Gut für die Kommunikation
Ein Cochrane-Review – eine der strengsten Formen der Forschungsauswertung in der Medizin – aus 22 kontrollierten Studien sieht Hinweise auf bessere Kommunikation und Stimmung.
Woods et al., Cochrane, 2018
18.177 Menschen untersucht
Die bislang größte Übersicht aus 246 Studien deutet darauf hin: Erinnerungsarbeit kann Selbstwert, Austausch und Teilhabe stärken.
Jiao et al., BMC Geriatrics, 2025
Kann Einsamkeit lindern
Eine Meta-Analyse von 2025 legt nahe, dass Erinnerungsarbeit das Gefühl von Einsamkeit bei älteren Menschen deutlich verringern kann.
Yang et al., Age and Ageing, 2025
Gut für die Stimmung
42 Studien mit 3.361 Teilnehmenden legen nahe, dass Erinnerungs- und Lebensrückblick-Arbeit die Stimmung im Alter heben kann.

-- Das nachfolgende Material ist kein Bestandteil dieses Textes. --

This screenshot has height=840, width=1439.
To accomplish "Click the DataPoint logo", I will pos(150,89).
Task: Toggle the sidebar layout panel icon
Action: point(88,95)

Lin et al., Journal of Affective Disorders, 2024
Die genannten Studien beziehen sich auf den Ansatz der Erinnerungsarbeit, nicht auf diese Geschichten. Die Forschung zeigt überwiegend positive, teils unterschiedlich starke Effekte. Sternenbrise-Geschichten sind Vorlesegeschichten und kein medizinisches Behandlungs- oder Heilmittel.